▸ **WORK REQUEST**: From the first line to the last, restate every record word for word, leaving out the pictures.

▸ **Dataset entries**:
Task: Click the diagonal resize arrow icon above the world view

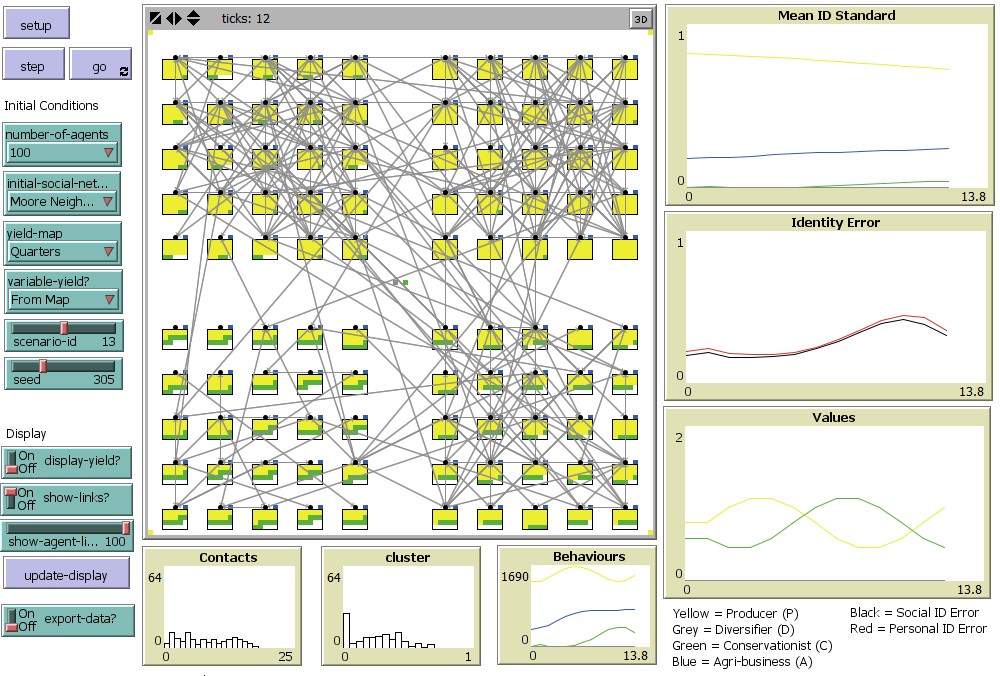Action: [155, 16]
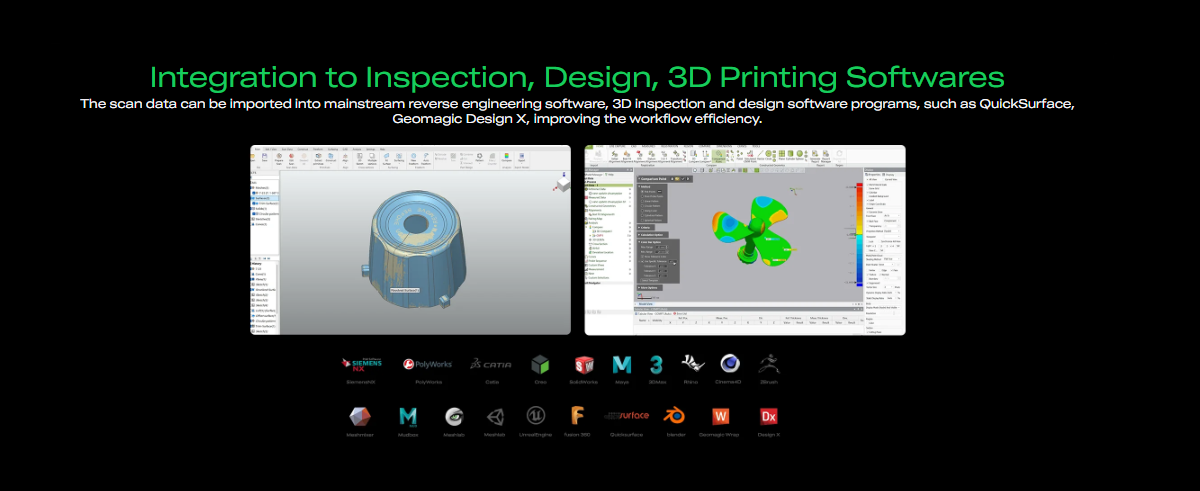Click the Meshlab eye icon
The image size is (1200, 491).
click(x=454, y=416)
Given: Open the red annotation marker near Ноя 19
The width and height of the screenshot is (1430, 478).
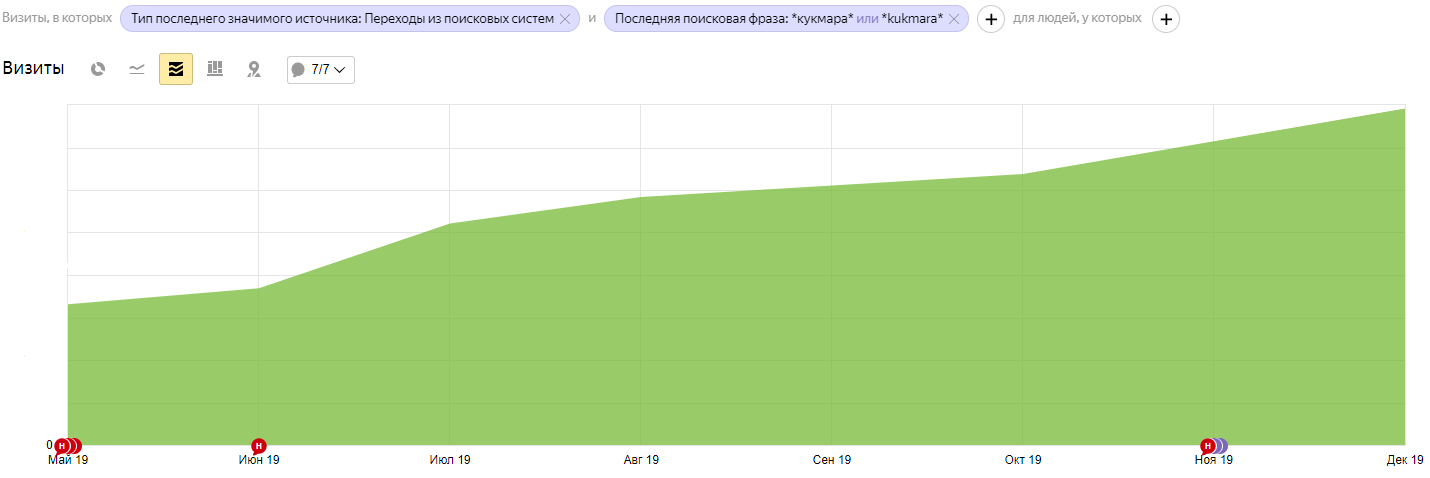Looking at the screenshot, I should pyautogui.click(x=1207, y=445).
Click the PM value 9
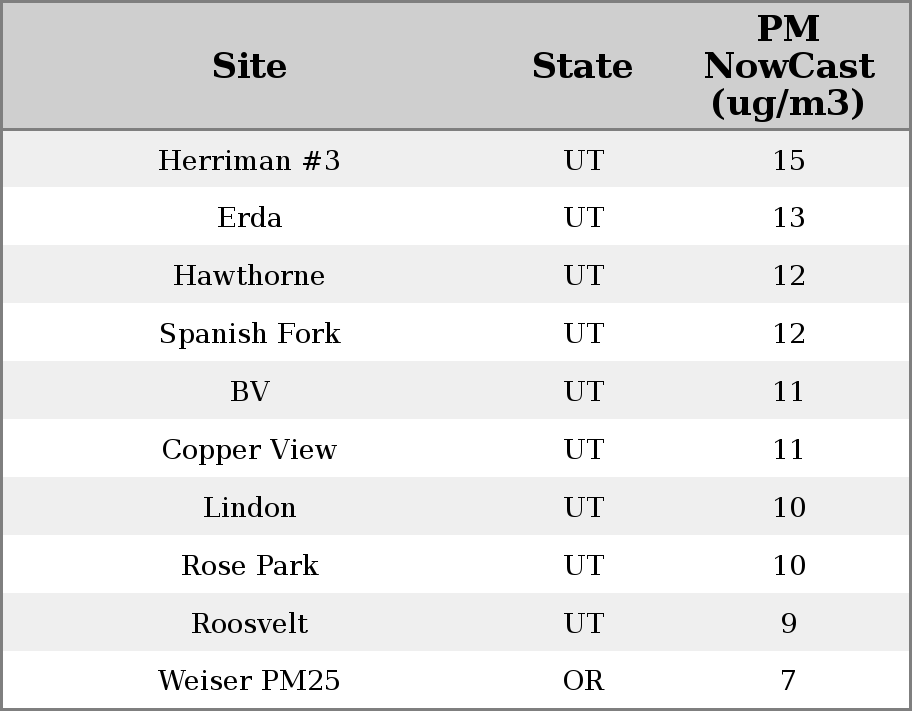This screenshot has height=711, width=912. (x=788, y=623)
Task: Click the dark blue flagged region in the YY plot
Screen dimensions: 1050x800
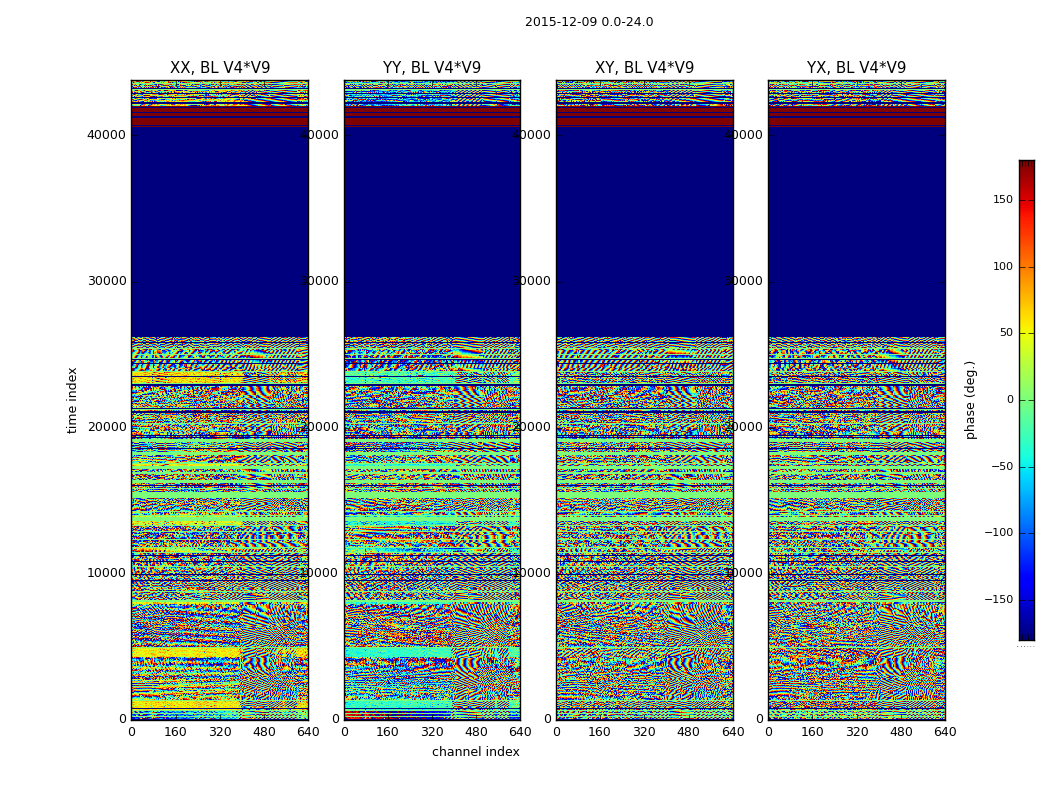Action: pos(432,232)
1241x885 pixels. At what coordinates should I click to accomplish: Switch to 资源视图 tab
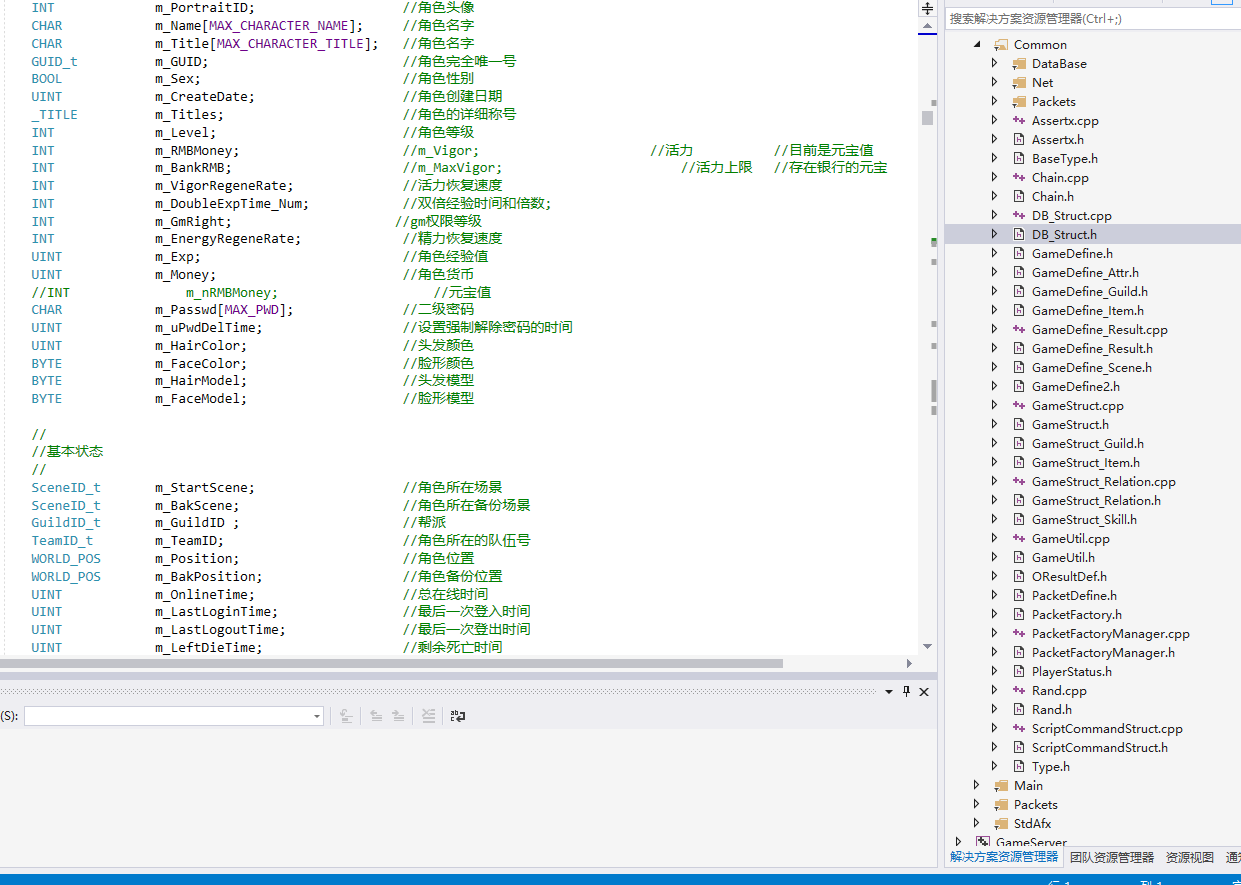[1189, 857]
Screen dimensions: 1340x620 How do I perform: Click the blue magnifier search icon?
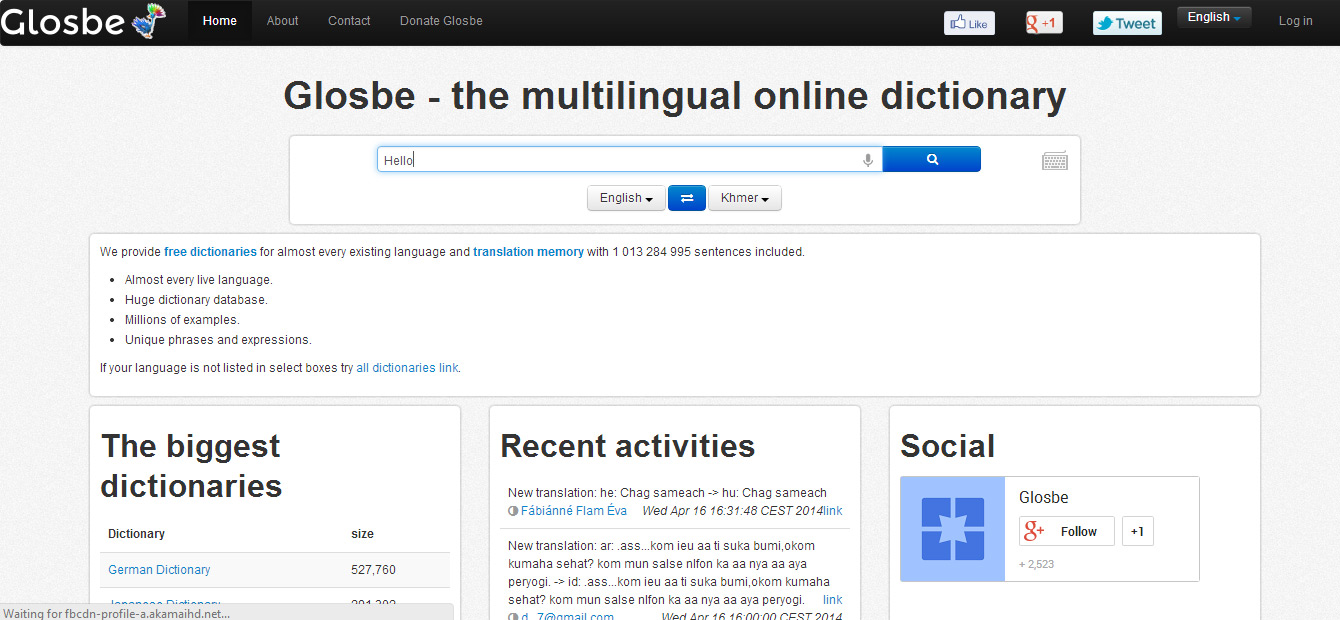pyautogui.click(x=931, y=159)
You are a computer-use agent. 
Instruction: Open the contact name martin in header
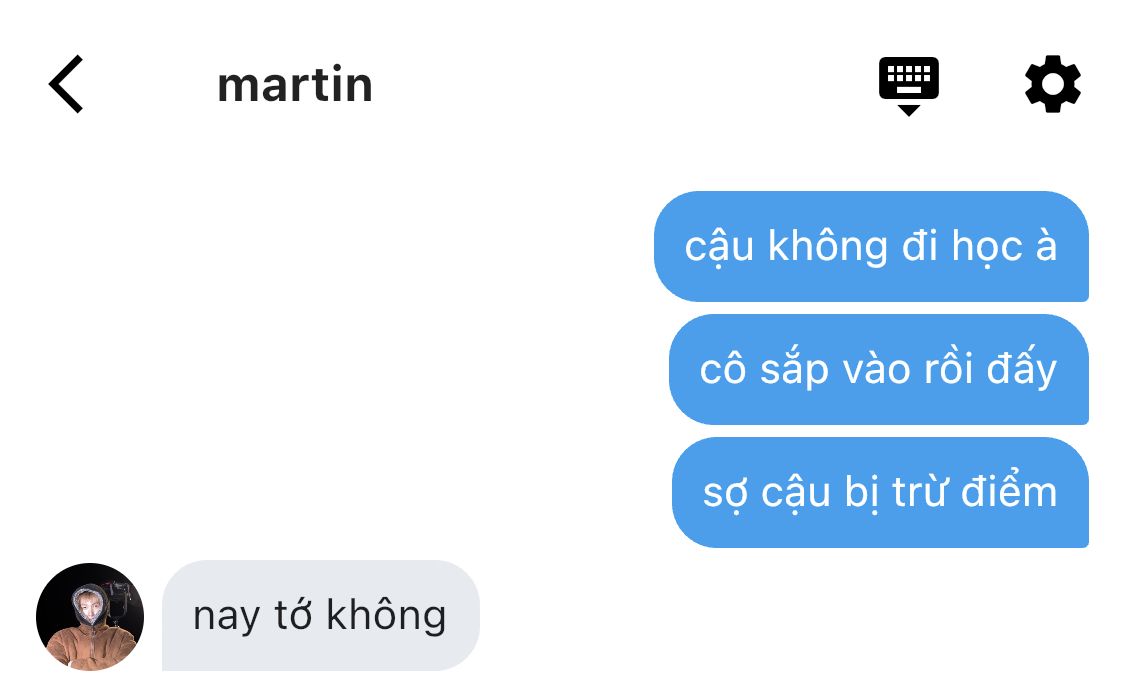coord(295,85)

▸ **SOLUTION FOR THIS PROBLEM**:
Task: Click the diagonal resize arrow icon above the world view

Action: [155, 16]
Click the Meshlab eye icon
The image size is (1200, 491).
click(x=454, y=416)
Given: Open the red annotation marker near Ноя 19
The width and height of the screenshot is (1430, 478).
Looking at the screenshot, I should pyautogui.click(x=1207, y=445).
Click the PM value 9
This screenshot has height=711, width=912. (x=788, y=623)
Task: Click the dark blue flagged region in the YY plot
Screen dimensions: 1050x800
Action: pos(432,232)
1241x885 pixels. At what coordinates should I click to accomplish: Switch to 资源视图 tab
[1189, 857]
Screen dimensions: 1340x620 How do I perform: Click the blue magnifier search icon?
pyautogui.click(x=931, y=159)
You are a computer-use agent. 
Instruction: Open the contact name martin in header
coord(295,85)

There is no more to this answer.